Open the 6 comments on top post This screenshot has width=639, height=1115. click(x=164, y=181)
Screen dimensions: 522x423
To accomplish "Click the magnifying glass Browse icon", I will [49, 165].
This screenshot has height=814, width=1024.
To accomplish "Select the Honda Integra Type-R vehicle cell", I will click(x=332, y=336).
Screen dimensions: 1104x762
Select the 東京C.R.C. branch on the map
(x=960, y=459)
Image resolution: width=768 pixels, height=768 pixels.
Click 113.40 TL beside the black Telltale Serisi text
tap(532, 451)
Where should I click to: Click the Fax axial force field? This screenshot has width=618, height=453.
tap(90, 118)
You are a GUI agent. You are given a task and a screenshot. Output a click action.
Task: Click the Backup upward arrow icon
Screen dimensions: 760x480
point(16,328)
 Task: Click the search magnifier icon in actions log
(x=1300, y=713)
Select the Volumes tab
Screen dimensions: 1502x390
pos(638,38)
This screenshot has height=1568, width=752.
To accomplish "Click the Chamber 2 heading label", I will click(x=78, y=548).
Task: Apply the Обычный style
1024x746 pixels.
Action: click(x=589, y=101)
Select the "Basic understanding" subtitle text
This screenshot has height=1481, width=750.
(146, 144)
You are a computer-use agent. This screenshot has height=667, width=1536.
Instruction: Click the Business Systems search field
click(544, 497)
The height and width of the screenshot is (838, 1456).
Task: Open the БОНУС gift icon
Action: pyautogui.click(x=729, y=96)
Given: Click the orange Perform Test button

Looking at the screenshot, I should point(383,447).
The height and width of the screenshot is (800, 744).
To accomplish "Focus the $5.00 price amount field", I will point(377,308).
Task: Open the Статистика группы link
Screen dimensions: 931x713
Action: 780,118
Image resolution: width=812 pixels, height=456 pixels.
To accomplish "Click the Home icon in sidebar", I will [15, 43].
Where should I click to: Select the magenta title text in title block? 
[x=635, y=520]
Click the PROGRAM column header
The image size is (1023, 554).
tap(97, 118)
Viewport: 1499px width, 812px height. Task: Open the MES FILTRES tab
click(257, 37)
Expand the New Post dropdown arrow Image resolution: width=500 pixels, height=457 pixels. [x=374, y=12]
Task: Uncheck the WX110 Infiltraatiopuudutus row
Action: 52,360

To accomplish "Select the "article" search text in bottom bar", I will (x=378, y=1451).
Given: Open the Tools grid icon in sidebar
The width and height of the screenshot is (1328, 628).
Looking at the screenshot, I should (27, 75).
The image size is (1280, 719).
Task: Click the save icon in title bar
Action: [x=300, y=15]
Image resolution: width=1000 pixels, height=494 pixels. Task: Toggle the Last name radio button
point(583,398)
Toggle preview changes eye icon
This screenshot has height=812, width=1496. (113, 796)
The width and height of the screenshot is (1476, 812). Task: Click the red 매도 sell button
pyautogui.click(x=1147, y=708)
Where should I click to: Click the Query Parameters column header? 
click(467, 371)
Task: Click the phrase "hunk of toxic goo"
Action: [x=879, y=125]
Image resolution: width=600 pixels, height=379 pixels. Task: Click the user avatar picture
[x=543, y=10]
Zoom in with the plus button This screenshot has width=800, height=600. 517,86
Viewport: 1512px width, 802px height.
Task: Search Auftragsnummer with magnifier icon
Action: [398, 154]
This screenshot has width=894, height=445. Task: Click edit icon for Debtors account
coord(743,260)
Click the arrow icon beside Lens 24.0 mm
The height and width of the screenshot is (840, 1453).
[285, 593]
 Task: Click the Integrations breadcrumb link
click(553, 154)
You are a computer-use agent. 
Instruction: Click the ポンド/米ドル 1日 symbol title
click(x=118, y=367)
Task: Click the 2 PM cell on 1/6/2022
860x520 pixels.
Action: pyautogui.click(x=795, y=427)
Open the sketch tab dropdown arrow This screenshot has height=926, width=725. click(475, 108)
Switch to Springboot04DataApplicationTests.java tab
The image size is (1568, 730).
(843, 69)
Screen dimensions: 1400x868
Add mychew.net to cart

◇ ◇ ◇ ◇ ◇

> [YOUR TASK]:
Can you lay out the records above as a Markdown table with the columns Row and Line, one numbered row per line, and blank lines left out?

> [TASK SOLUTION]:
| Row | Line |
|---|---|
| 1 | Open the 6 comments on top post This screenshot has width=639, height=1115. click(x=164, y=181) |
| 2 | Screen dimensions: 522x423 |
| 3 | To accomplish "Click the magnifying glass Browse icon", I will [49, 165]. |
| 4 | This screenshot has height=814, width=1024. |
| 5 | To accomplish "Select the Honda Integra Type-R vehicle cell", I will click(x=332, y=336). |
| 6 | Screen dimensions: 1104x762 |
| 7 | Select the 東京C.R.C. branch on the map |
| 8 | (x=960, y=459) |
| 9 | Image resolution: width=768 pixels, height=768 pixels. |
| 10 | Click 113.40 TL beside the black Telltale Serisi text |
| 11 | tap(532, 451) |
| 12 | Where should I click to: Click the Fax axial force field? This screenshot has width=618, height=453. |
| 13 | tap(90, 118) |
| 14 | You are a GUI agent. You are given a task and a screenshot. Output a click action. |
| 15 | Task: Click the Backup upward arrow icon |
| 16 | Screen dimensions: 760x480 |
| 17 | point(16,328) |
| 18 |  Task: Click the search magnifier icon in actions log |
| 19 | (x=1300, y=713) |
| 20 | Select the Volumes tab |
| 21 | Screen dimensions: 1502x390 |
| 22 | pos(638,38) |
| 23 | This screenshot has height=1568, width=752. |
| 24 | To accomplish "Click the Chamber 2 heading label", I will click(x=78, y=548). |
| 25 | Task: Apply the Обычный style |
| 26 | 1024x746 pixels. |
| 27 | Action: click(x=589, y=101) |
| 28 | Select the "Basic understanding" subtitle text |
| 29 | This screenshot has height=1481, width=750. |
| 30 | (146, 144) |
| 31 | You are a computer-use agent. This screenshot has height=667, width=1536. |
| 32 | Instruction: Click the Business Systems search field |
| 33 | click(544, 497) |
| 34 | The height and width of the screenshot is (838, 1456). |
| 35 | Task: Open the БОНУС gift icon |
| 36 | Action: pyautogui.click(x=729, y=96) |
| 37 | Given: Click the orange Perform Test button |
| 38 | Looking at the screenshot, I should point(383,447). |
| 39 | The height and width of the screenshot is (800, 744). |
| 40 | To accomplish "Focus the $5.00 price amount field", I will point(377,308). |
| 41 | Task: Open the Статистика группы link |
| 42 | Screen dimensions: 931x713 |
| 43 | Action: 780,118 |
| 44 | Image resolution: width=812 pixels, height=456 pixels. |
| 45 | To accomplish "Click the Home icon in sidebar", I will [15, 43]. |
| 46 | Where should I click to: Select the magenta title text in title block?  |
| 47 | [x=635, y=520] |
| 48 | Click the PROGRAM column header |
| 49 | The image size is (1023, 554). |
| 50 | tap(97, 118) |
| 51 | Viewport: 1499px width, 812px height. Task: Open the MES FILTRES tab |
| 52 | click(257, 37) |
| 53 | Expand the New Post dropdown arrow Image resolution: width=500 pixels, height=457 pixels. [x=374, y=12] |
| 54 | Task: Uncheck the WX110 Infiltraatiopuudutus row |
| 55 | Action: 52,360 |
| 56 | To accomplish "Select the "article" search text in bottom bar", I will (x=378, y=1451). |
| 57 | Given: Open the Tools grid icon in sidebar |
| 58 | The width and height of the screenshot is (1328, 628). |
| 59 | Looking at the screenshot, I should (27, 75). |
| 60 | The image size is (1280, 719). |
| 61 | Task: Click the save icon in title bar |
| 62 | Action: [x=300, y=15] |
| 63 | Image resolution: width=1000 pixels, height=494 pixels. Task: Toggle the Last name radio button |
| 64 | point(583,398) |
| 65 | Toggle preview changes eye icon |
| 66 | This screenshot has height=812, width=1496. (113, 796) |
| 67 | The width and height of the screenshot is (1476, 812). Task: Click the red 매도 sell button |
| 68 | pyautogui.click(x=1147, y=708) |
| 69 | Where should I click to: Click the Query Parameters column header?  |
| 70 | click(467, 371) |
| 71 | Task: Click the phrase "hunk of toxic goo" |
| 72 | Action: [x=879, y=125] |
| 73 | Image resolution: width=600 pixels, height=379 pixels. Task: Click the user avatar picture |
| 74 | [x=543, y=10] |
| 75 | Zoom in with the plus button This screenshot has width=800, height=600. 517,86 |
| 76 | Viewport: 1512px width, 802px height. |
| 77 | Task: Search Auftragsnummer with magnifier icon |
| 78 | Action: [398, 154] |
| 79 | This screenshot has width=894, height=445. Task: Click edit icon for Debtors account |
| 80 | coord(743,260) |
| 81 | Click the arrow icon beside Lens 24.0 mm |
| 82 | The height and width of the screenshot is (840, 1453). |
| 83 | [285, 593] |
| 84 |  Task: Click the Integrations breadcrumb link |
| 85 | click(553, 154) |
| 86 | You are a computer-use agent.  |
| 87 | Instruction: Click the ポンド/米ドル 1日 symbol title |
| 88 | click(x=118, y=367) |
| 89 | Task: Click the 2 PM cell on 1/6/2022 |
| 90 | 860x520 pixels. |
| 91 | Action: pyautogui.click(x=795, y=427) |
| 92 | Open the sketch tab dropdown arrow This screenshot has height=926, width=725. click(475, 108) |
| 93 | Switch to Springboot04DataApplicationTests.java tab |
| 94 | The image size is (1568, 730). |
| 95 | (843, 69) |
| 96 | Screen dimensions: 1400x868 |
| 97 | Add mychew.net to cart |